El estado de San Pablo, Brasil, aprobó una normativa que habilita la sepultura de mascotas junto a sus tutores, reconociendo el vínculo afectivo entre personas y animales de compañía.
La medida fue sancionada por el gobernador Tarcísio de Freitas, tras su aprobación en diciembre por la Asamblea regional.
La nueva legislación, conocida como “Ley Bob Coveiro”, se inspira en el caso real.
Bob era un perro que permaneció una década en un cementerio de Taboão da Serra y finalmente fue enterrado junto a su tutora con autorización oficial.

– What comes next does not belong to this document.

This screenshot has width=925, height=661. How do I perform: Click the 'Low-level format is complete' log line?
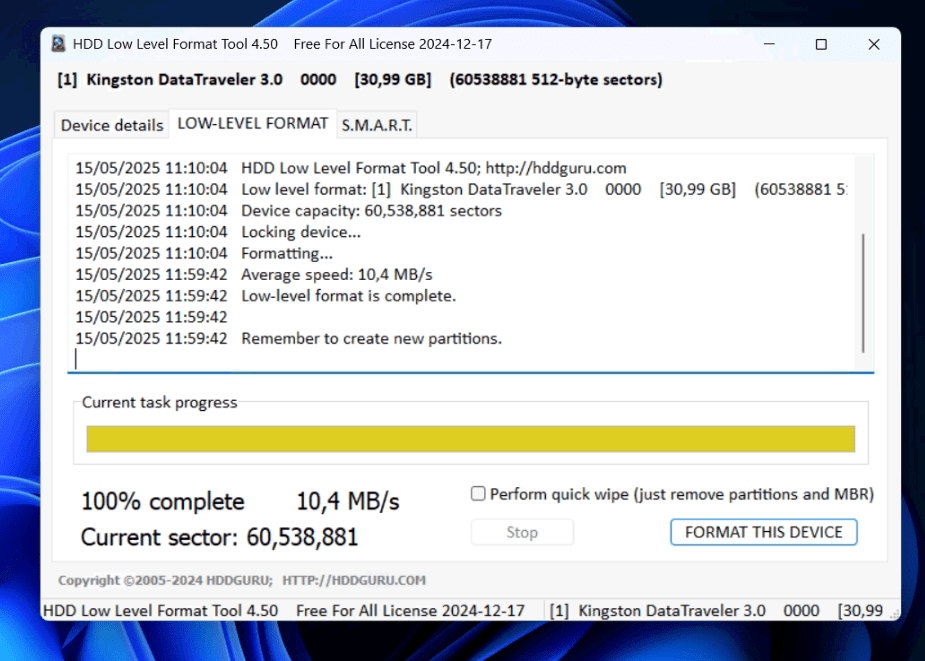point(348,296)
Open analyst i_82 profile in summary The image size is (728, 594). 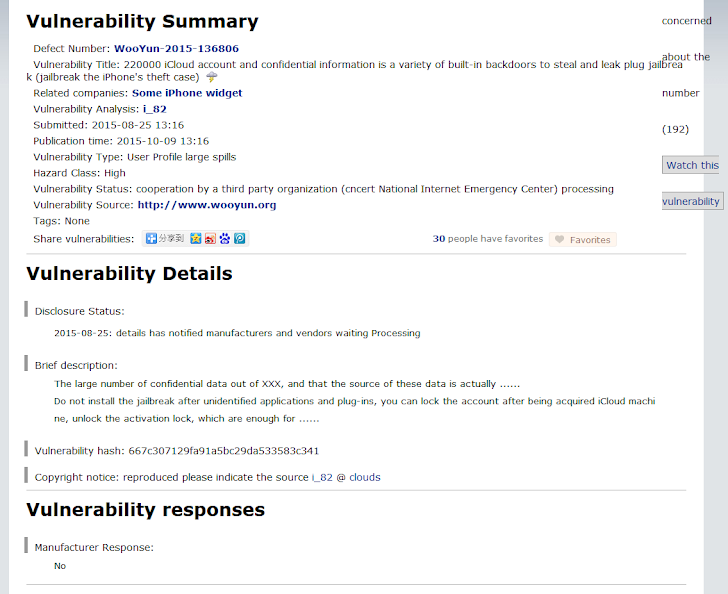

Cada municipio deberá establecer sus propias reglas a través de los servicios funerarios.
Los costos estarán a cargo de las familias propietarias del nicho o sepultura.
En cementerios privados, se permitirá la creación de normas particulares para el entierro de perros y gatos, siempre bajo el marco legal vigente.
Brasil ocupa el cuarto puesto mundial en población de mascotas, con 141,6 millones de animales de compañía en un país de 213 millones de habitantes.
El sector económico vinculado a este rubro facturó en 2024 unos 75.400 millones de reales (aprox. 14.500 millones de dólares), empleando a dos millones de personas.